--- 처리할 자료 ---

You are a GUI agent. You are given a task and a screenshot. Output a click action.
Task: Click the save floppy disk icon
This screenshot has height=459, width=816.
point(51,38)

---
--- 처리할 자료 ---

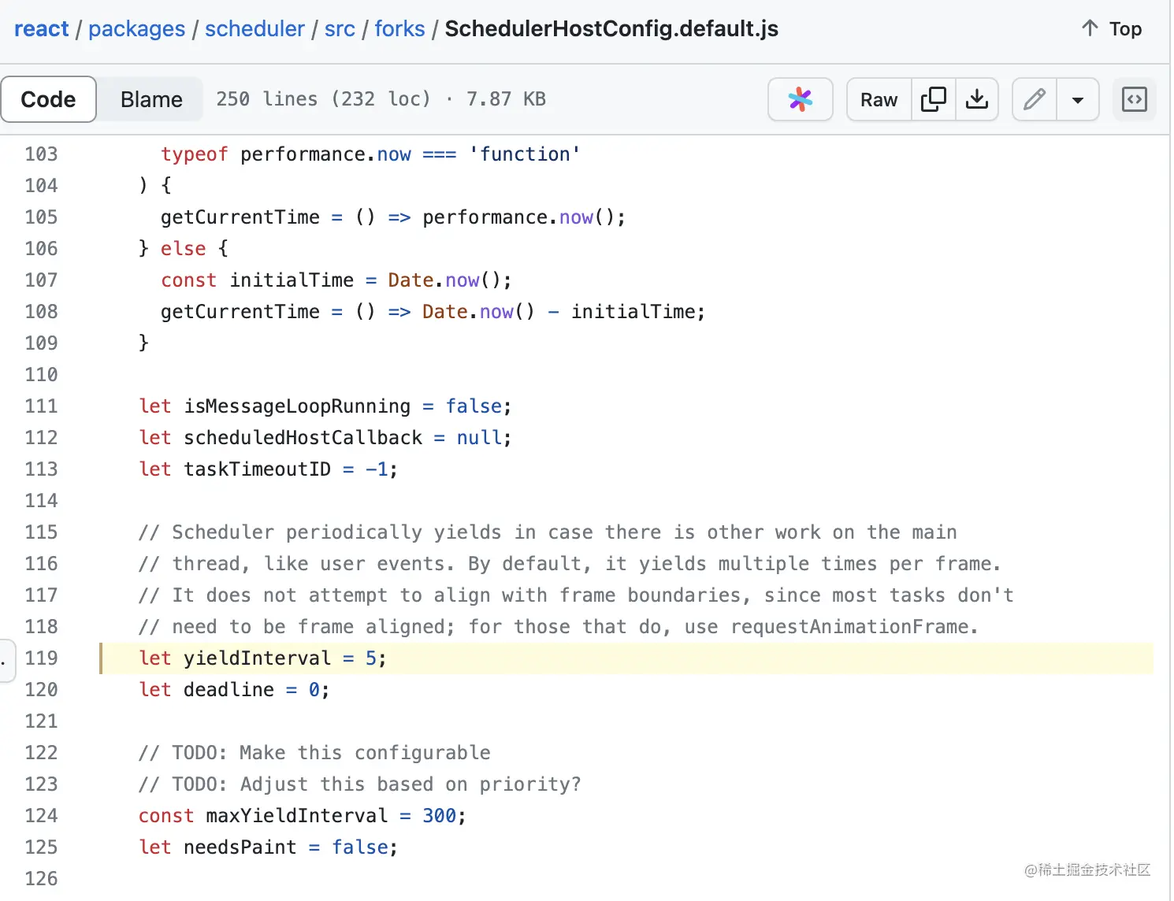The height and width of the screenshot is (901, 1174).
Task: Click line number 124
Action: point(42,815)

---

▶ **작업 목표**
위 자료에서 "You are a GUI"라는 문구가 든 줄부터 "point(51,38)"라는 문구가 든 줄까지, 양 끝 줄을 포함해 JSON 문자열 목록으로 변환하세요. 각 줄을 문자열 하나로 담고 빈 줄은 빼세요.

▶ **응답**
[
  "You are a GUI agent. You are given a task and a screenshot. Output a click action.",
  "Task: Click the save floppy disk icon",
  "This screenshot has height=459, width=816.",
  "point(51,38)"
]